This is the season for all things pumpkin. Everywhere you go, there are a ton of pumpkins around and every menu has at least one pumpkin item on it — pie and soup being probably the most common, but also including things such as ravioli. Well, with that in mind, I decided to make some pumpkin tamales.
The only problem was I didn’t have any pumpkin left after making Pumpkin Empanadas for my last column. So I ask you, “What could I do?”
I knew I still had an acorn squash, so that is what I used. In fact, squash is the perfect substitute for pumpkin for almost any recipe.
I told a friend I was making tamales and the first question I was asked was: “Are they authentic tamales?” This one I had to contemplate for a few seconds. I mean, what makes a dish authentic? Since I think of tamales as a Mexican dish, does that mean I need to originally be from south of the border in order for my tamales to be authentic? Or, does it just have to do with the ingredients? That is a tough question to answer because if you go by the last choice, which I think most people would pick, then you get into different regions using different ingredients.
One example is apple strudel. I consider the Apple Strudel I make to be authentic Austrian apple strudel. I learned the recipe from an Austrian chef that learned it back home in Innsbruck. The recipe calls for the use of phyllo dough, but I have also had authentic Austrian strudel that uses puff pastry dough. Find Smitty’s recipe for Apple Strudel at TheTahoeWeekly.com.
So, where exactly do you draw the line at something being authentic? I said it was authentic “Smitty” and said my friend would have to make up his own mind.
So, here is how I made my authentically Smitty tamales. I did use a lot of what I consider to be traditional herbs and spices. However, I added them slowly to taste so that I would not overpower my taste buds. I also like to keep the heat a little lower if I am going to share with others and let them spice it up to their own liking.
Soak the corn husks for two hours according to the package, but I liked mine soaked much longer.
1 acorn squash
2 avocados, medium diced
1 jalapeno pepper, rough chopped
2 cloves garlic, chopped
1 T butter
1 T maple syrup (very authentic Smitty)
1½ T cumin
1 T chili powder
½ T chipotle powder
1 T chili paste
¼ to ½ bunch of cilantro, chopped
2 C cheese (cheddar, jack, asadero, queso quesadilla mix)
Cut the squash in half and seed. Place cut side down on a baking sheet, add an inch or so of water and bake until soft. Scrape the meat into a bowl.
Sweat the garlic and jalapeno in the butter and add to the squash. Add the spices a little at a time to taste. Add the cilantro.
1 C polenta
2 C vegetable stock
1¾ C water
1½ sticks butter
Salt, pepper, chili powder & touch of cumin to taste at the end
Bring the stock and water to a boil with half the butter. Remove from the stove and add the polenta and mix well. Pour into a baking pan and place in a 350-degree F oven for 45 minutes or until smooth.

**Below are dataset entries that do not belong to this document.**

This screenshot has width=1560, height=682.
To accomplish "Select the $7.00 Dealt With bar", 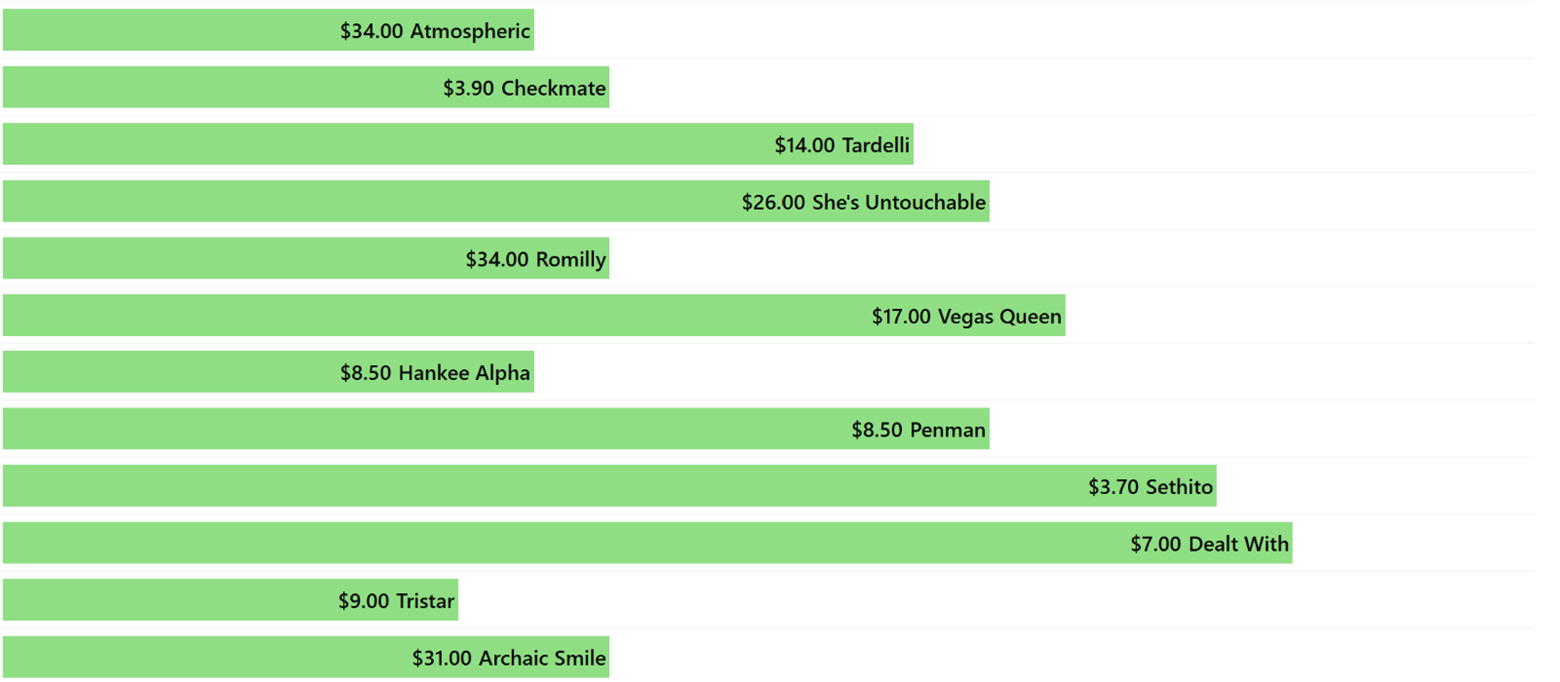I will pyautogui.click(x=648, y=543).
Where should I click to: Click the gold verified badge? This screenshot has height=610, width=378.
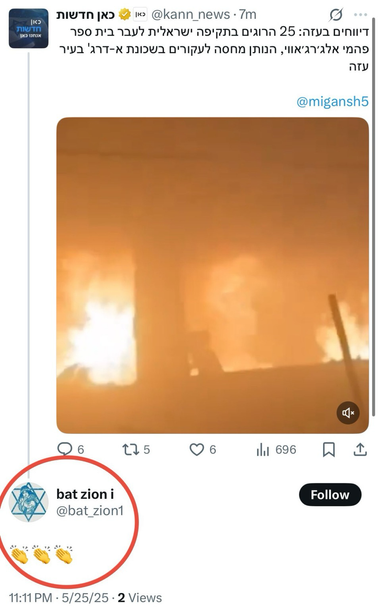124,15
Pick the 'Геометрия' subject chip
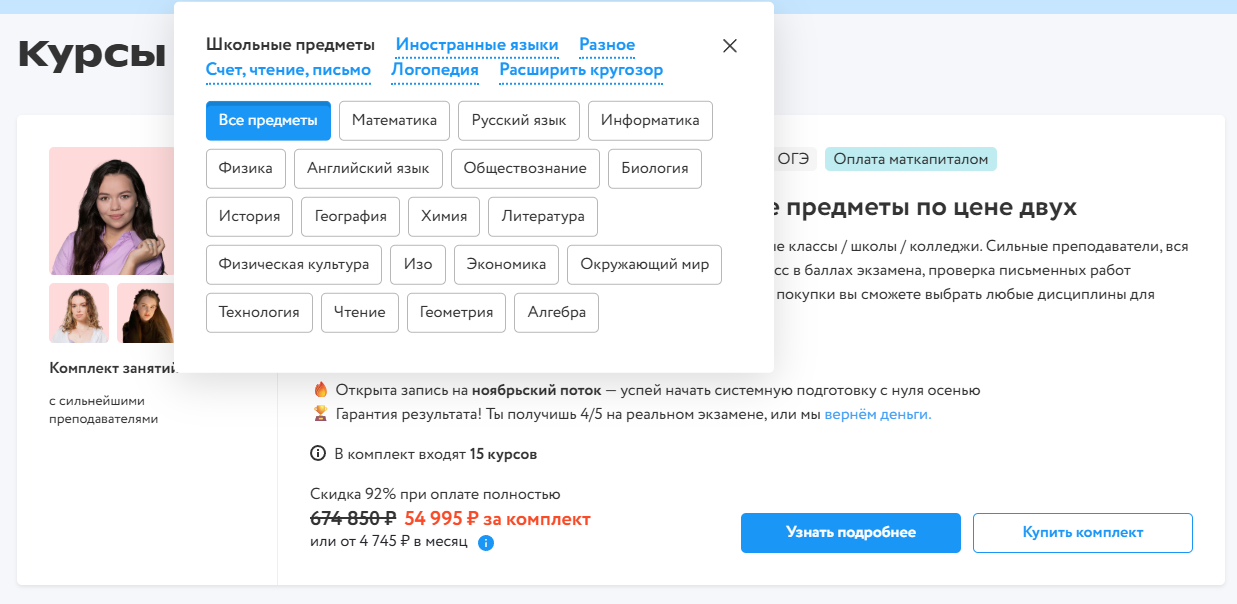 (456, 313)
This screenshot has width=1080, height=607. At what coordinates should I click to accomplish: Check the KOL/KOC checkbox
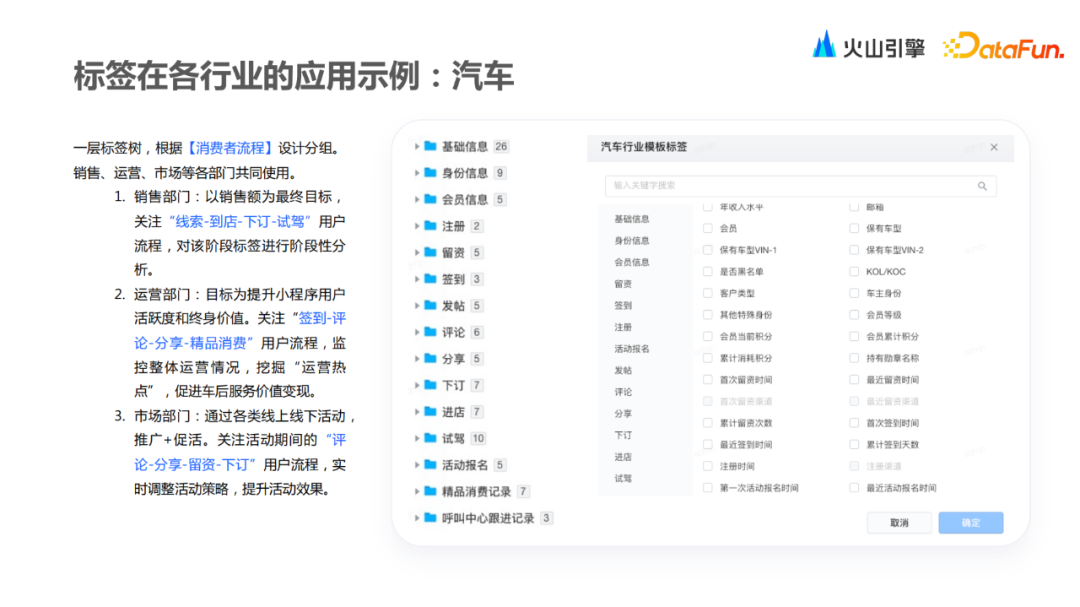point(853,272)
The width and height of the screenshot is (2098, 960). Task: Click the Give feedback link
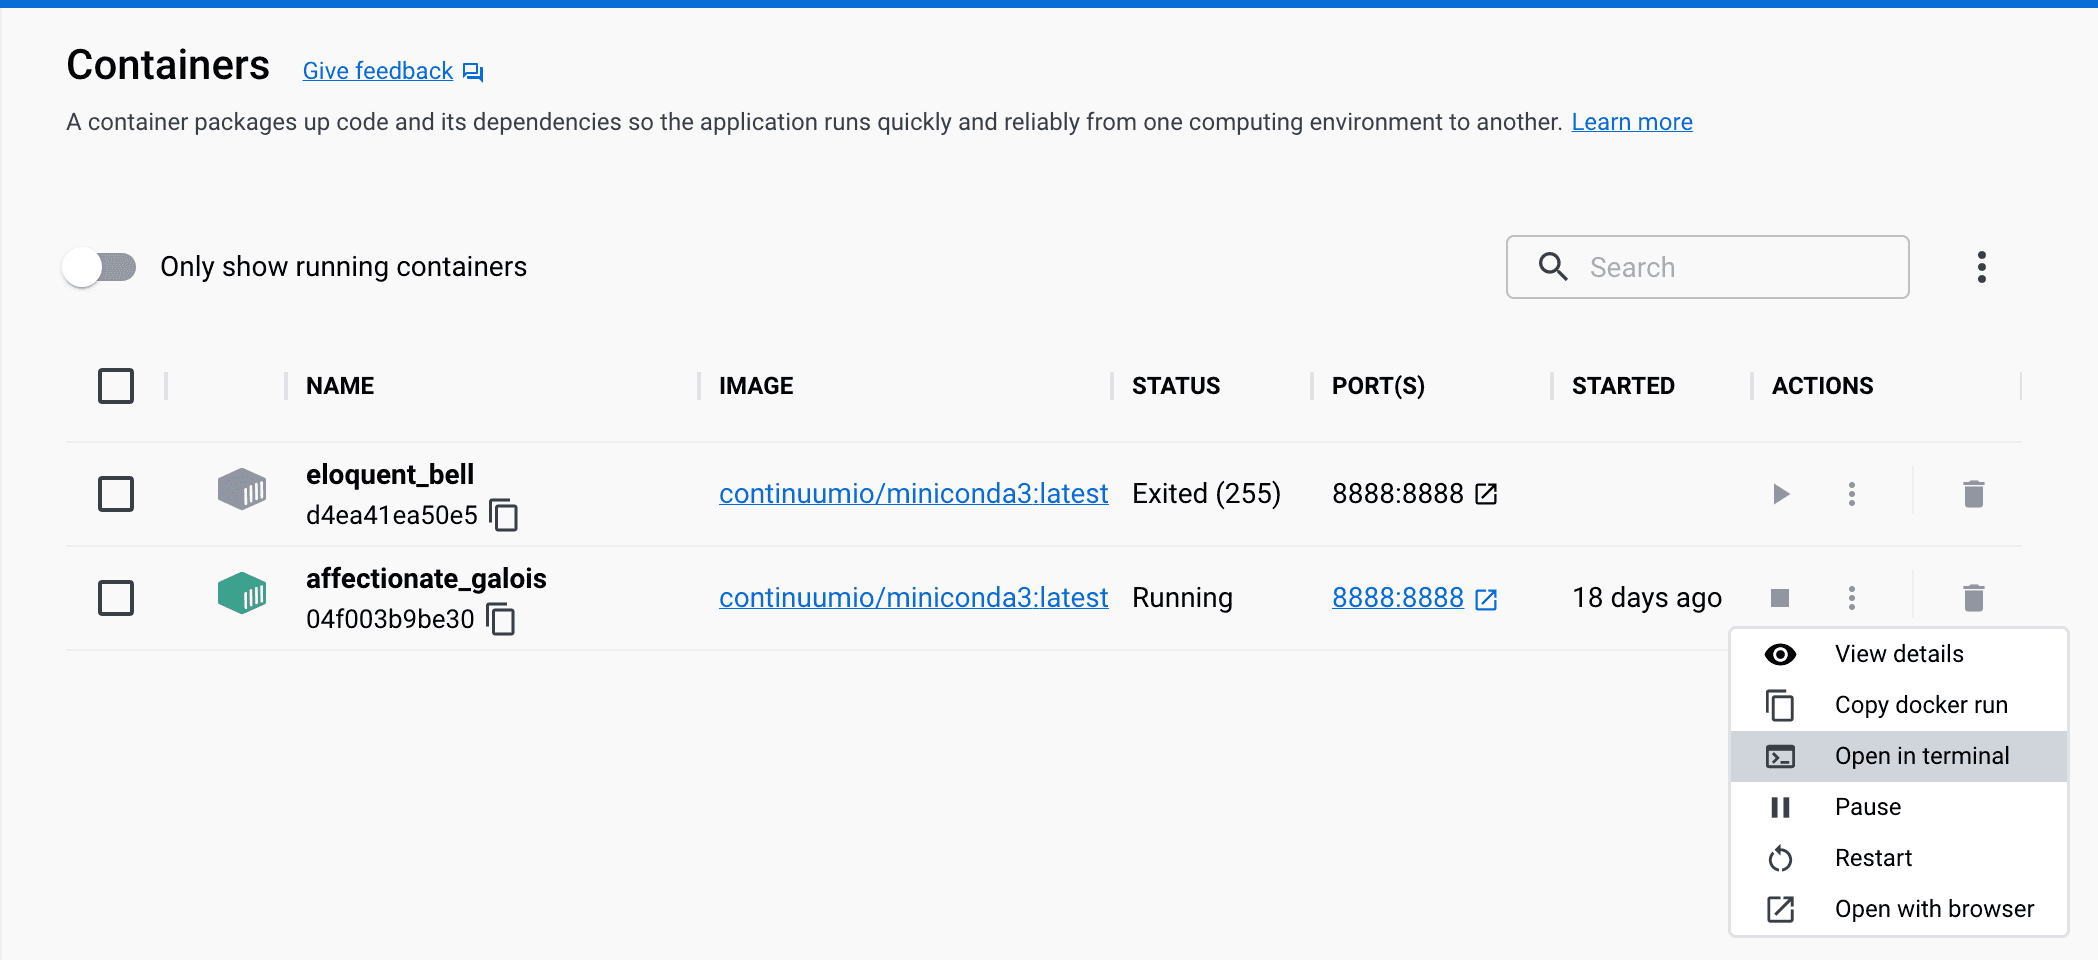pyautogui.click(x=378, y=71)
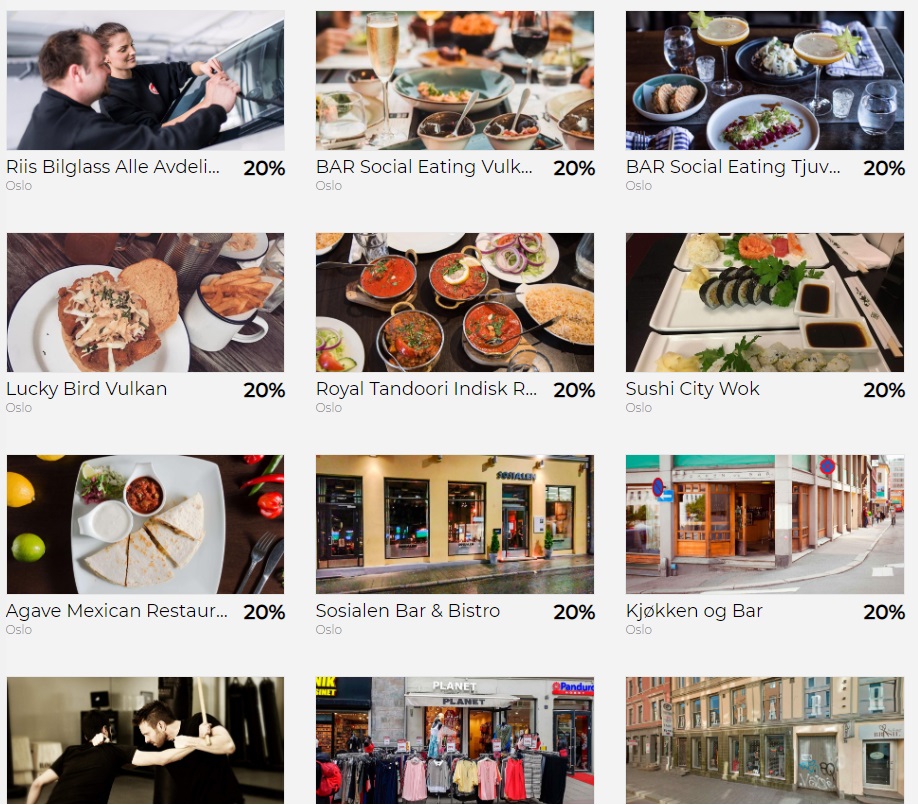
Task: Click the 20% discount for Sushi City Wok
Action: [x=884, y=390]
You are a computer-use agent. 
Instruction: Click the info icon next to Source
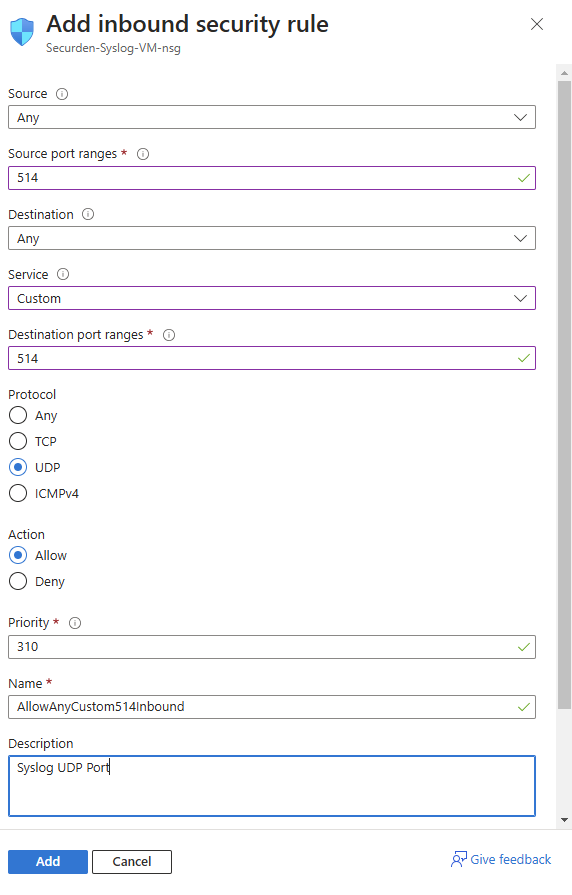click(x=62, y=94)
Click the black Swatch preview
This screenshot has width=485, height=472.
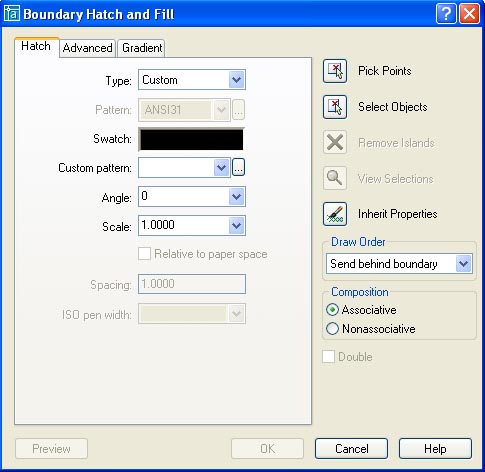191,139

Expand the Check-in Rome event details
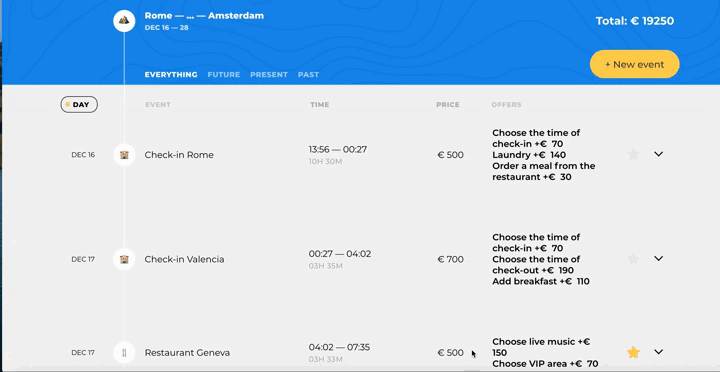(x=658, y=154)
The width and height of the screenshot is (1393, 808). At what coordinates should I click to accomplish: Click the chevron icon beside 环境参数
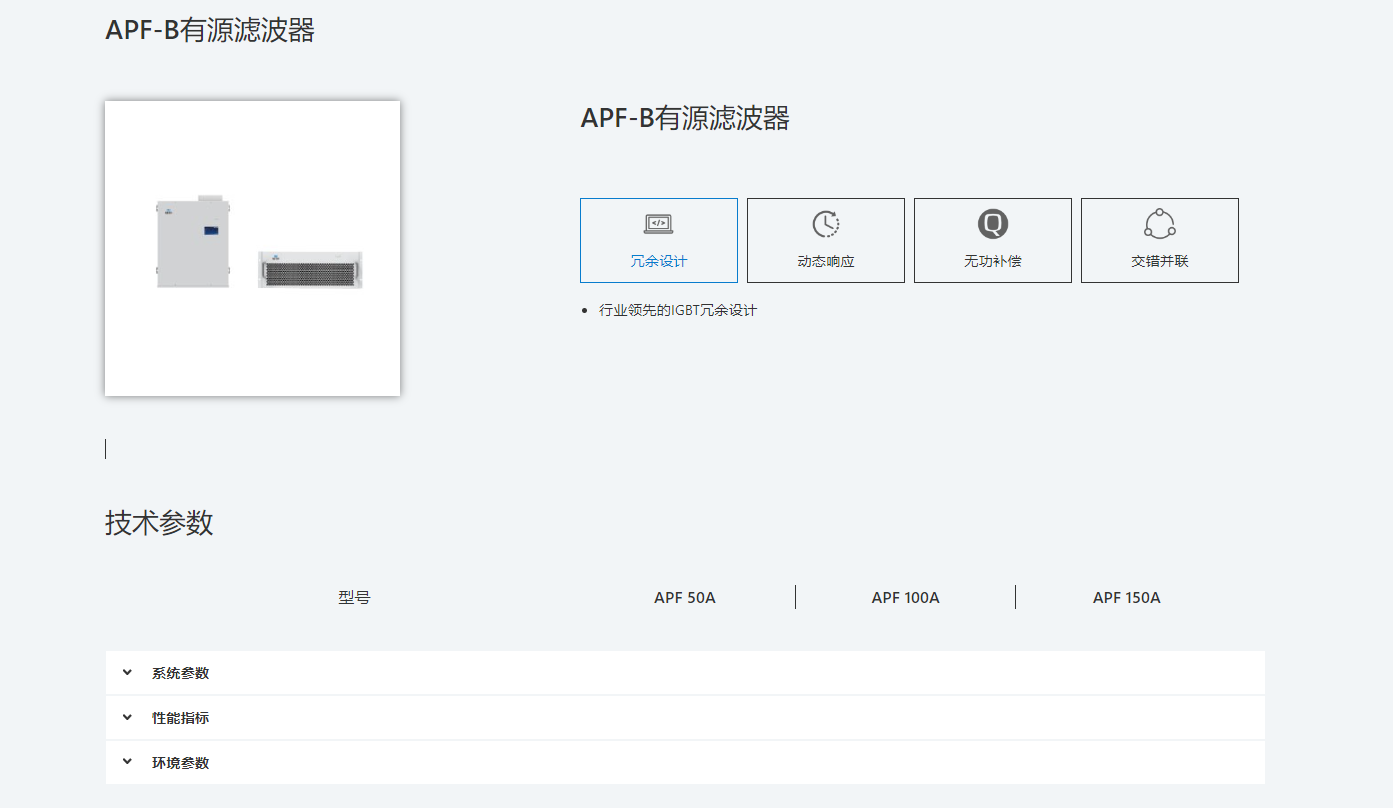point(126,761)
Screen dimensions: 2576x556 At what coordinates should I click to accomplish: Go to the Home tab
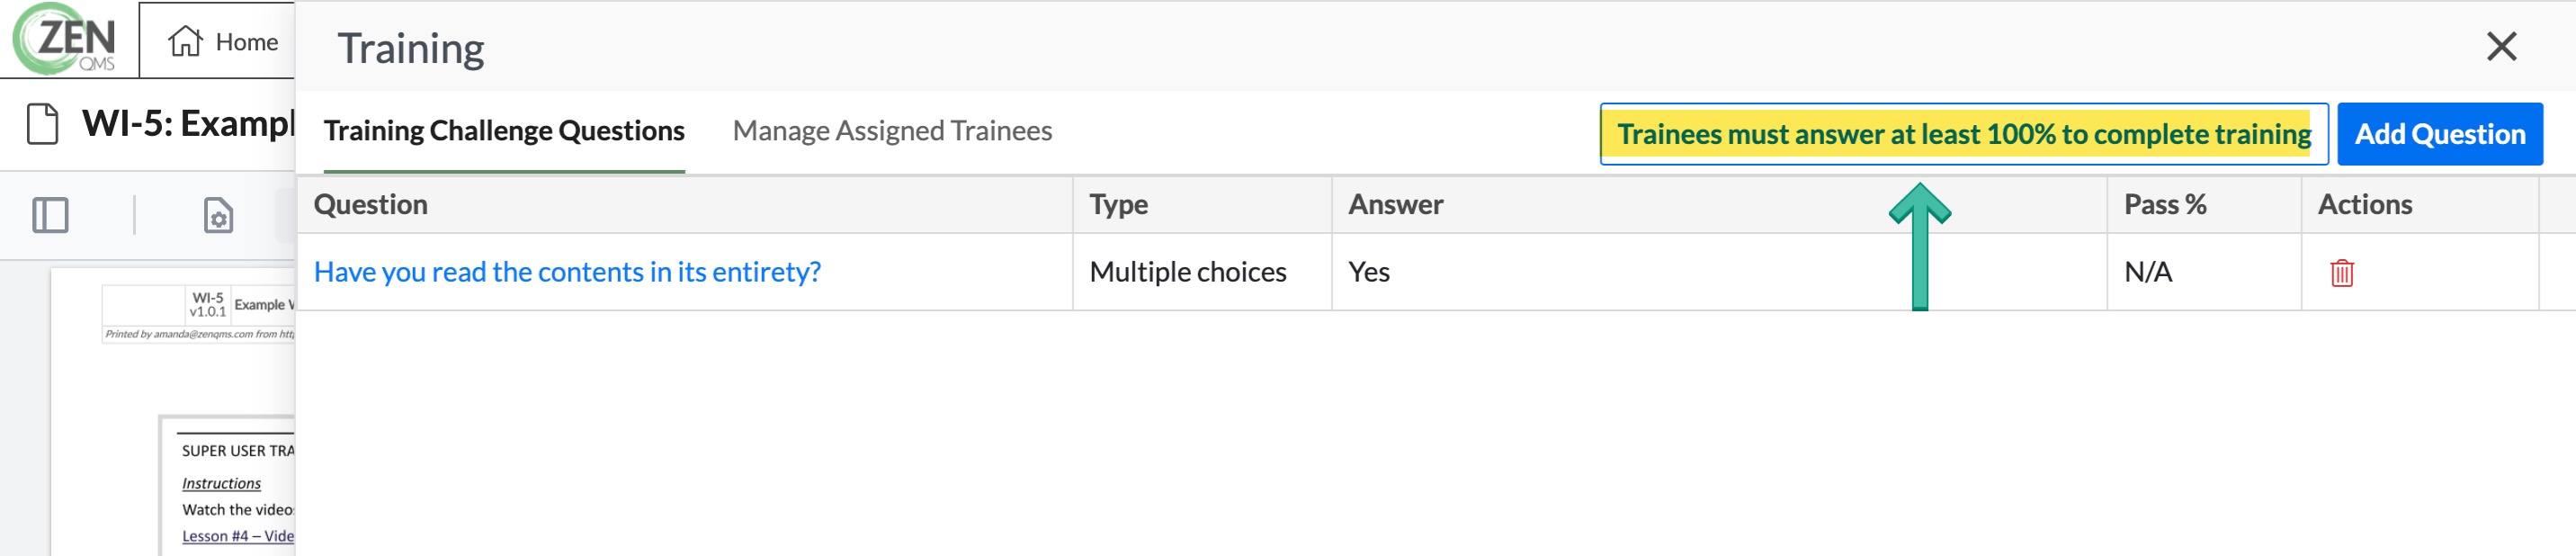tap(223, 42)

Melt in the rest of the butter and season as needed.
Lay out one or two husks and spread polenta over three-quarters leaving empty space around three sides. Place a small spoon of the squash filling in the middle and make a slight pocket and fill with the cheese. Roll toward the empty side of the husk and twist and tie the ends. Also, tie a few pieces of string around the tamale so it won’t unwrap while steaming. Steam for 15 to 20 minutes to heat and melt the cheese. Serve with a spicy red sauce.